Independence restaurant inspections
Critical violations involve factors that can directly lead to foodborne illness and must be corrected within 72 hours or as otherwise stated. All critical violations must be corrected within 72 hours (or as otherwise stated on the report). All non-critical violations must be corrected by the next regular inspection (or as otherwise stated on the report).
Recent city of inspections include:
Outback Steakhouse: 20000 E. Valley View Parkway, inspected Nov. 18.
• Kitchen staff was noted not washing hands at proper times. Observed cook touch trash ca and then put on gloves without washing hands.
• Observed half-eaten muffin in bar area. Eating is not allowed in this area as the hand to mouth contact can spread disease.
• Server noted working without properly restrained hair. Food employees shall wear hair restraints such as hats, hair covering or nets, beard restraints, and clothing that covers body hair, that are designed and worn to effectively keep their hair from contacting exposed food, utensils and linens.
• Exterior of fry freezer noted not free of dust, dirty, food residue and other debris.

| DATA FOR REVIEW |
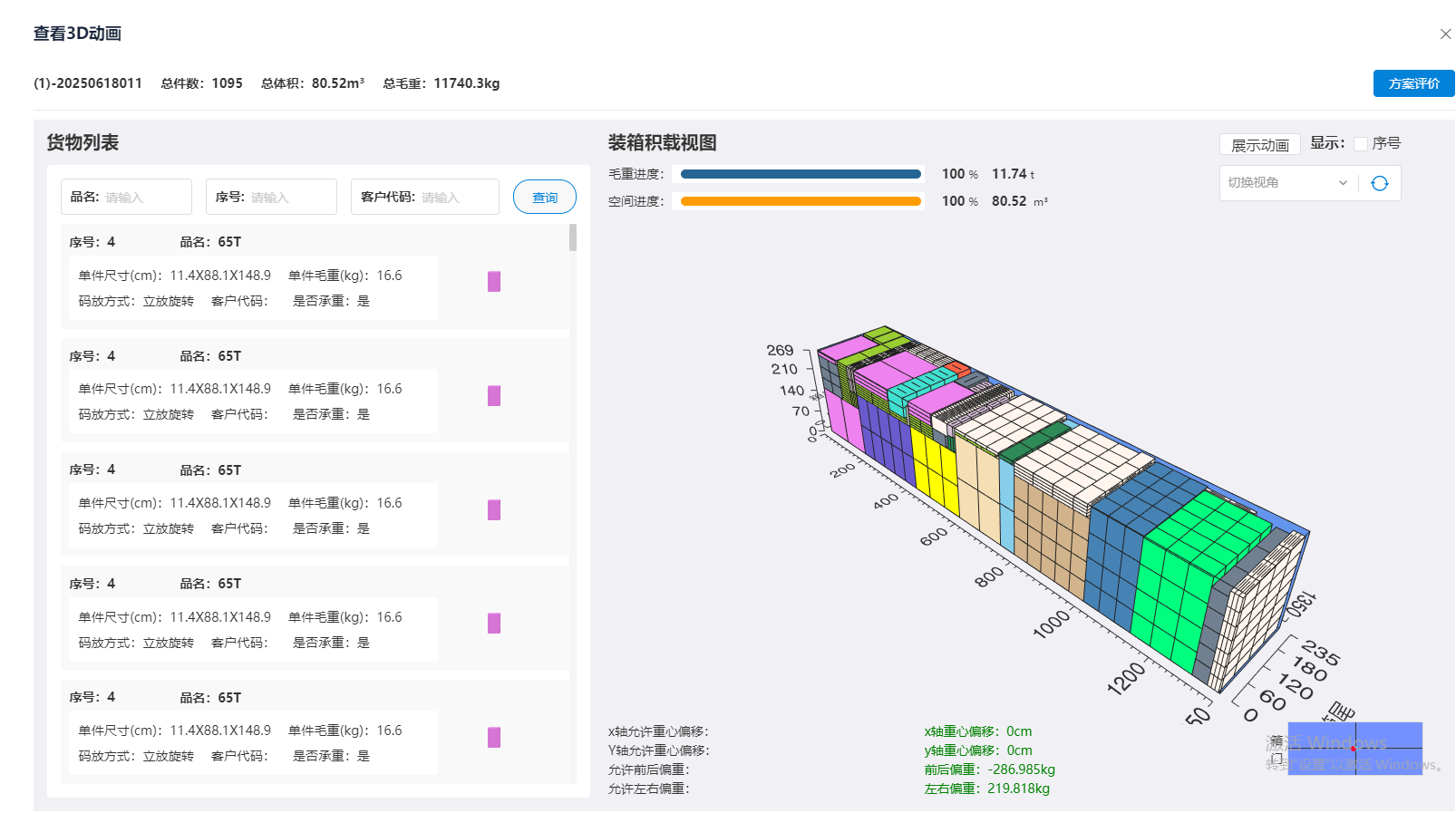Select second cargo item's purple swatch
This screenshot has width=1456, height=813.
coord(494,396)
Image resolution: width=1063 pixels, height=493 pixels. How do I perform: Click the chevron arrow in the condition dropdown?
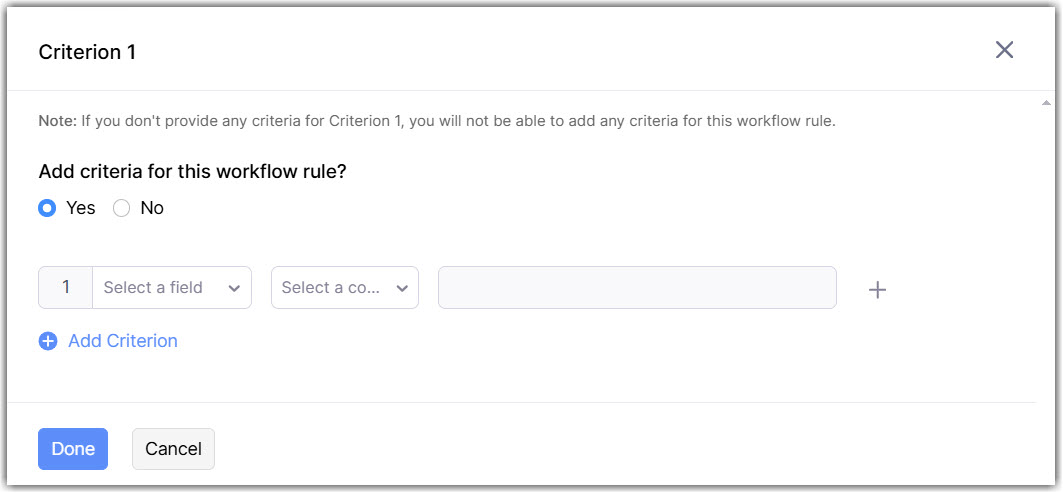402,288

==

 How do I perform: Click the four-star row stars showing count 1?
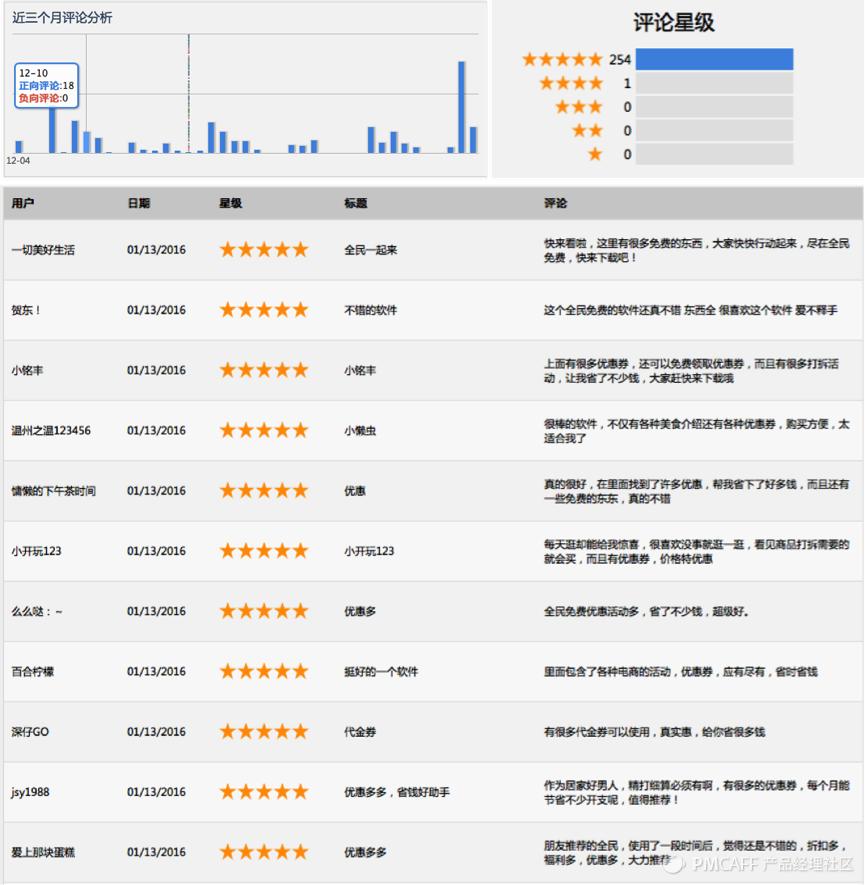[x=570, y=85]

| INSTRUCTIONS TO FOLLOW |
List each violation recorded for Outback Steakhouse in the restaurant inspections text at the top of the page, before the rows, with each one briefly stated.

| RESULT BELOW |
- Kitchen staff did not wash their hands at the proper times. A cook put on gloves without washing hands first.
- A half-eaten muffin was found in the bar area, where eating is not allowed.
- A server was working without properly restrained hair.
- The exterior of the fry freezer was not free of dust, dirt, food residue and other debris.